#### [WORK TASK]
If a line in the records below contains the word "list", copy it.

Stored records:
▼
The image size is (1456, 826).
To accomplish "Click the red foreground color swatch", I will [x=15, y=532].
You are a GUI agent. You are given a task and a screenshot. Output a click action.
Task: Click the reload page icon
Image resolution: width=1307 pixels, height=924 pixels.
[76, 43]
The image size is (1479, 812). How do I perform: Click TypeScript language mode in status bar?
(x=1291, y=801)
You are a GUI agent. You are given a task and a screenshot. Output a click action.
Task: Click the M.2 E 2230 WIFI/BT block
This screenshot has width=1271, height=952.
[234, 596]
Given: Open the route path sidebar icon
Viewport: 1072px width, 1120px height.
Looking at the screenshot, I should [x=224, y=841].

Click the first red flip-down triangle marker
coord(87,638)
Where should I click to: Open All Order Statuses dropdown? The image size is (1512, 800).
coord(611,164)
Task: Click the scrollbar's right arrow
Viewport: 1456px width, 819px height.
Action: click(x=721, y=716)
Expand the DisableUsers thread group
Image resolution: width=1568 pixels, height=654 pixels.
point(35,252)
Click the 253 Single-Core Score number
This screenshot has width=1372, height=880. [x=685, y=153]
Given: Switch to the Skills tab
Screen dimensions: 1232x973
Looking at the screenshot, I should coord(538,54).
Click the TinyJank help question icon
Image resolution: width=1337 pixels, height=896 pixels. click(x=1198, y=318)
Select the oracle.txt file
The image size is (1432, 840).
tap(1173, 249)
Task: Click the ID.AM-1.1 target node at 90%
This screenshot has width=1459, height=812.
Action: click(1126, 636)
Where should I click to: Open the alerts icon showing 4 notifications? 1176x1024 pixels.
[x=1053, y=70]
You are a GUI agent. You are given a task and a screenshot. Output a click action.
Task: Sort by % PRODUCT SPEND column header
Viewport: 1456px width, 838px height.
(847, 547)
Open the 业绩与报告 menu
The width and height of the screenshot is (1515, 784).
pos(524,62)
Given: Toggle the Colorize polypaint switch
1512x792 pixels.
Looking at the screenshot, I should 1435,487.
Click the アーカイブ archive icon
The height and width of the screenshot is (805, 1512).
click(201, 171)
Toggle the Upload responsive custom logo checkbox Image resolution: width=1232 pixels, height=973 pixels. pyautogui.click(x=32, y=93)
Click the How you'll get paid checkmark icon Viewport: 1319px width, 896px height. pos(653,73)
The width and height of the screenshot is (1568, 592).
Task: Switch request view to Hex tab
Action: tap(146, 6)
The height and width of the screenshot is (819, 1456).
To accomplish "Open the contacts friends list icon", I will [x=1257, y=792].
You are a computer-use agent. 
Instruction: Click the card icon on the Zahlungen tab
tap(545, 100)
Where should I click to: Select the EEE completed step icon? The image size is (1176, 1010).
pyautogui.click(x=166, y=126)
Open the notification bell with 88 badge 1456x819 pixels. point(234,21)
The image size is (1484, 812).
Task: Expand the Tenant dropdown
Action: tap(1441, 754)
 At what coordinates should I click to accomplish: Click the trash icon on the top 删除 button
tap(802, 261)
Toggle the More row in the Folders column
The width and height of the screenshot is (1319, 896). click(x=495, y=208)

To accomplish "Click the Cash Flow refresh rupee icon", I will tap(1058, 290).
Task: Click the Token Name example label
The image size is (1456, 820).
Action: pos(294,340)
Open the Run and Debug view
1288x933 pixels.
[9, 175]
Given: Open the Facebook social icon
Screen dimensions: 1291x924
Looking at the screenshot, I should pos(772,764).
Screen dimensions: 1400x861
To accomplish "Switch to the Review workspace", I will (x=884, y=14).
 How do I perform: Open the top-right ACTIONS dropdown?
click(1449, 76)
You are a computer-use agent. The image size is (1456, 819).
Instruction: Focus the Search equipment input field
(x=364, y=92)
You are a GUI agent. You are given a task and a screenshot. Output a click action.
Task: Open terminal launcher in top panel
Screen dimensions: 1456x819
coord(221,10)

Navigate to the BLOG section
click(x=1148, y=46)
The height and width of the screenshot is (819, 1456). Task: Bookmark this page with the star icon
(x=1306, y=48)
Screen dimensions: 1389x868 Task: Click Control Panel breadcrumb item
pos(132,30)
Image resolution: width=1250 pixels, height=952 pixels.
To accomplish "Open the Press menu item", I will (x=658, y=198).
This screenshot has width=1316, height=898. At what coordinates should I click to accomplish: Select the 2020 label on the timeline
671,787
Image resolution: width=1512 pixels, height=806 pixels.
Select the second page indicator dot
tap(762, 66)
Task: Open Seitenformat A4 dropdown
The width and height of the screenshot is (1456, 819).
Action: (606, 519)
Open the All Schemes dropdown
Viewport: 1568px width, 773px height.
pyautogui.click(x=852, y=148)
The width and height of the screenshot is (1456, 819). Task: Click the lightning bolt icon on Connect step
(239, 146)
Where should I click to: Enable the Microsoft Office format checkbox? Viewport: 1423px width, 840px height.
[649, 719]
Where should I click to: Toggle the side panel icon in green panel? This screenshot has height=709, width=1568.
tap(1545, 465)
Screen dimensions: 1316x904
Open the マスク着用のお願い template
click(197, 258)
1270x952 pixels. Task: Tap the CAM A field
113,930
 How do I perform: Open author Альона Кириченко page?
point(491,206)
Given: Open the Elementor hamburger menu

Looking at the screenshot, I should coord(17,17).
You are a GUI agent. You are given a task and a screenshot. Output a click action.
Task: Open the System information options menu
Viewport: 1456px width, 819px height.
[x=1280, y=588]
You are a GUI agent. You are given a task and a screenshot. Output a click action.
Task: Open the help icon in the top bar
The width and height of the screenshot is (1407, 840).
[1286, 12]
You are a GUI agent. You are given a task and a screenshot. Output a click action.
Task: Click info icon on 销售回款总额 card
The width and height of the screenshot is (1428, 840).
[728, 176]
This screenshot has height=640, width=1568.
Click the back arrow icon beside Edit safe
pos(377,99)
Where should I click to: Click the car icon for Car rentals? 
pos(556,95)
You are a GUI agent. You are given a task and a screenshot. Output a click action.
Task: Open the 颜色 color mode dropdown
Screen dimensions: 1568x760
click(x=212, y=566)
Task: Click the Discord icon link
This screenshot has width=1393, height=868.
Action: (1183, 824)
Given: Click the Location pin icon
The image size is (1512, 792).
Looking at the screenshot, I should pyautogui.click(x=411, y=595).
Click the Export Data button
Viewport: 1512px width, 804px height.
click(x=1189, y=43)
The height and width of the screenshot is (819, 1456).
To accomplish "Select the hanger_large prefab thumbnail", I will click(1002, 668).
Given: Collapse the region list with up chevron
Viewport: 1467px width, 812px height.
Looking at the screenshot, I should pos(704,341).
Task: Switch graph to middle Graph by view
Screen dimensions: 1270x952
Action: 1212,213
▲
#### [ANSWER TO THE EXERCISE]
To accomplish "Open the contacts friends list icon", I will [x=1257, y=792].
Given: Collapse the region list with up chevron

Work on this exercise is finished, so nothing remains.